Тюремное танго

Музыка https://vk.com/fanfikandcods?w=wall-118159402_167

Иллюстрации https://vk.com/wall-165920469_1086

      Ацуши кутался в шерстяное подобие одеяла — без тигра вдруг стало невыносимо холодно. Невольно вырвавшийся недавно вопрос об отоплении вызвал у мамы лишь смешок. Крутясь на нарах, пытаясь прогреть трением постель, Накаджима вслушивался в окружающие звуки. Срывающиеся с крана капли со звоном разбиваются о керамику раковины, болтающиеся на поясе охранника ключи позвякивают в такт его шагам, гулко раздающимися по территории всего каземата. Похоже на музыку.

      Танго. Тюремное танго, — Ацуши усмехнулся своим мыслям.

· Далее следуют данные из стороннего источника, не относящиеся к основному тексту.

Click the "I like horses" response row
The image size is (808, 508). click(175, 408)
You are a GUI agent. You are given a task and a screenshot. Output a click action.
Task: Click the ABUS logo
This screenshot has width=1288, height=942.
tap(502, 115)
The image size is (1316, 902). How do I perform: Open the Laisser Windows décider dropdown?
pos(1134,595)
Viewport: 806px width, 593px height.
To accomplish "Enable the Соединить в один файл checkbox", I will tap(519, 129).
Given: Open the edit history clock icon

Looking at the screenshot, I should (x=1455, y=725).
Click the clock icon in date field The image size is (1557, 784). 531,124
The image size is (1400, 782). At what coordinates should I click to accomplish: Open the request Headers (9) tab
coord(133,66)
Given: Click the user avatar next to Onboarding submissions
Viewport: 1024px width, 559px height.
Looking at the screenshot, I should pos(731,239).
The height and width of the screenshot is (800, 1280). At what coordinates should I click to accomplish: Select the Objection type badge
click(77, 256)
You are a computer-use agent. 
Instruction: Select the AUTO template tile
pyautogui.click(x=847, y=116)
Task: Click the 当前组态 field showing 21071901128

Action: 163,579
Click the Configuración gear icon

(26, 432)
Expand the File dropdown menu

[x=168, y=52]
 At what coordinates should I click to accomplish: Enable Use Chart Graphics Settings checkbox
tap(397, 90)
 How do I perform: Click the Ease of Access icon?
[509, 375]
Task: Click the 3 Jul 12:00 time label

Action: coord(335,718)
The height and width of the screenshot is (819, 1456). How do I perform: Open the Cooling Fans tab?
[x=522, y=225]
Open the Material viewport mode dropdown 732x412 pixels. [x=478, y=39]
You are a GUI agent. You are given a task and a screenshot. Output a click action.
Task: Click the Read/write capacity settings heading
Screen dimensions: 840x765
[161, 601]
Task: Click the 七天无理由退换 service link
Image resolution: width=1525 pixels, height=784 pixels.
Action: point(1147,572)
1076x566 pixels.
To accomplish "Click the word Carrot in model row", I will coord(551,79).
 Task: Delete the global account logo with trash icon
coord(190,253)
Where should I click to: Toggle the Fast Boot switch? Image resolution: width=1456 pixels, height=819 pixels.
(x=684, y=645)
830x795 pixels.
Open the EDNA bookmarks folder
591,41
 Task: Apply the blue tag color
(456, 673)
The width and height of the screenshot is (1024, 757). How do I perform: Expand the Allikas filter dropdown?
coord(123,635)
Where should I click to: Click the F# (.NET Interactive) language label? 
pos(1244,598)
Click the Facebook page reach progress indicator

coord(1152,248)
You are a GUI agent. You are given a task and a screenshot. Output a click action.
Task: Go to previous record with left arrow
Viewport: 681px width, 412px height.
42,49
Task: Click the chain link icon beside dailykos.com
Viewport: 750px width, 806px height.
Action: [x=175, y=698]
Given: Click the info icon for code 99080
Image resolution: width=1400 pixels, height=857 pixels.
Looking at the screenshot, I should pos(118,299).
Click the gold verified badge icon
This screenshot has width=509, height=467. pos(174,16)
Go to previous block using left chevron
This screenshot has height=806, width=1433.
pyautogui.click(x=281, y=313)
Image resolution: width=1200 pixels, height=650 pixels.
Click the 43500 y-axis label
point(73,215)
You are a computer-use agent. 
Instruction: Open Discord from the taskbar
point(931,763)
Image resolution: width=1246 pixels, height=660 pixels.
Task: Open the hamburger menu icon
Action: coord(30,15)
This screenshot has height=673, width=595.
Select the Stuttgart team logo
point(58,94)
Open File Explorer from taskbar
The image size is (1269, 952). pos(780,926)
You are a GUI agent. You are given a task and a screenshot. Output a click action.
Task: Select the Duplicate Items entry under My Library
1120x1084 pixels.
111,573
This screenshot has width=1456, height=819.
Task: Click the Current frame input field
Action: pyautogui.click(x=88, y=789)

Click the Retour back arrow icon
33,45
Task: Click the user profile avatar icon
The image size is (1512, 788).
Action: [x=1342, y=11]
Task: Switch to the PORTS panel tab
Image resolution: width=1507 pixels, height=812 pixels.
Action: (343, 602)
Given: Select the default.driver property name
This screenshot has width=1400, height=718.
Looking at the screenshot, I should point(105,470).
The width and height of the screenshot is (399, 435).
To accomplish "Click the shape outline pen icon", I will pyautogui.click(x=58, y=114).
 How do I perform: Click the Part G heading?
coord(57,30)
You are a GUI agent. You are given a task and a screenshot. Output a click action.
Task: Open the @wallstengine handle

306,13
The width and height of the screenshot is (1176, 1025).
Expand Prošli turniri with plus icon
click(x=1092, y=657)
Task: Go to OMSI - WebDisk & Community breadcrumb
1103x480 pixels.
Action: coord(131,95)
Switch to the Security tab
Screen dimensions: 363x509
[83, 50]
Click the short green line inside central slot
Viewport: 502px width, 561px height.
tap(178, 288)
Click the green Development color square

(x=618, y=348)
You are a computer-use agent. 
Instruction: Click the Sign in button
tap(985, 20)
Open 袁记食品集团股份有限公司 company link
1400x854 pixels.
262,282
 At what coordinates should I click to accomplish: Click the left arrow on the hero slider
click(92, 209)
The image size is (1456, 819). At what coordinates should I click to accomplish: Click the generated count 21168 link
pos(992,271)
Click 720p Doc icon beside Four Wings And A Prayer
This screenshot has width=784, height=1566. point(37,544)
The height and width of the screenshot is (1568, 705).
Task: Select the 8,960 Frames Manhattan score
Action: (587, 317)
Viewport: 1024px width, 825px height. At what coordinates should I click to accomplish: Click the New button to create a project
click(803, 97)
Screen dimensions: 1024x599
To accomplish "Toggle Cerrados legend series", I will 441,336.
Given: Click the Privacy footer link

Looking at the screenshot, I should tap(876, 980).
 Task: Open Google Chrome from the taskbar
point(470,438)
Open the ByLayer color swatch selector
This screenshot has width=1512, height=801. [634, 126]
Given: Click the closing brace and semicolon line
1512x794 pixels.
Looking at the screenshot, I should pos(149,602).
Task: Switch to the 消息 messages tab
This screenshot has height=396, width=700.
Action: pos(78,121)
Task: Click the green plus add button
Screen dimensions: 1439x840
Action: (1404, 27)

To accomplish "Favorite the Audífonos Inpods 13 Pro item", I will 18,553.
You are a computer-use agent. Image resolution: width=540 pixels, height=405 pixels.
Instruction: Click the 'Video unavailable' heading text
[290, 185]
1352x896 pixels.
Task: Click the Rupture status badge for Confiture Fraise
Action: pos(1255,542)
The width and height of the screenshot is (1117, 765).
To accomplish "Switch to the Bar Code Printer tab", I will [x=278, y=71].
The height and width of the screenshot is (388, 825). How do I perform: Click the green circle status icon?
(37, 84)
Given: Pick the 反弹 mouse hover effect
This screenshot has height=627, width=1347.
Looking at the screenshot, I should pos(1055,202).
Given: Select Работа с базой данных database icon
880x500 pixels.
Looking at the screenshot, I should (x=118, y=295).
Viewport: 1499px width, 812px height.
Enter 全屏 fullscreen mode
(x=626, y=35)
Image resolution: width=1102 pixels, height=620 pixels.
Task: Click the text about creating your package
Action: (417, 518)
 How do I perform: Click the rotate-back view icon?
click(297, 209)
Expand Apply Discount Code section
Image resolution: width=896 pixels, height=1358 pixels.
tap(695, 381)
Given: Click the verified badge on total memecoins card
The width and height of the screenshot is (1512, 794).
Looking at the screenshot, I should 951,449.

В последнее время его посещает слишком много идей, да вот только привычный блокнот, куда можно было бы их записать, остался дома. А потому во время частых бессонниц он прокручивает в голове все истории, что успел узнать сегодня, идеи, которые успели родиться в голове. Но об историях чуть подробнее. Ведь нельзя проникнуться атмосферой места, не узнав тех, кто ее составляет.


А сейчас секстет жизнерадостных эсперов-убийц исправительной тюрьмы города Чикаго исполнит для вас Тюремное танго.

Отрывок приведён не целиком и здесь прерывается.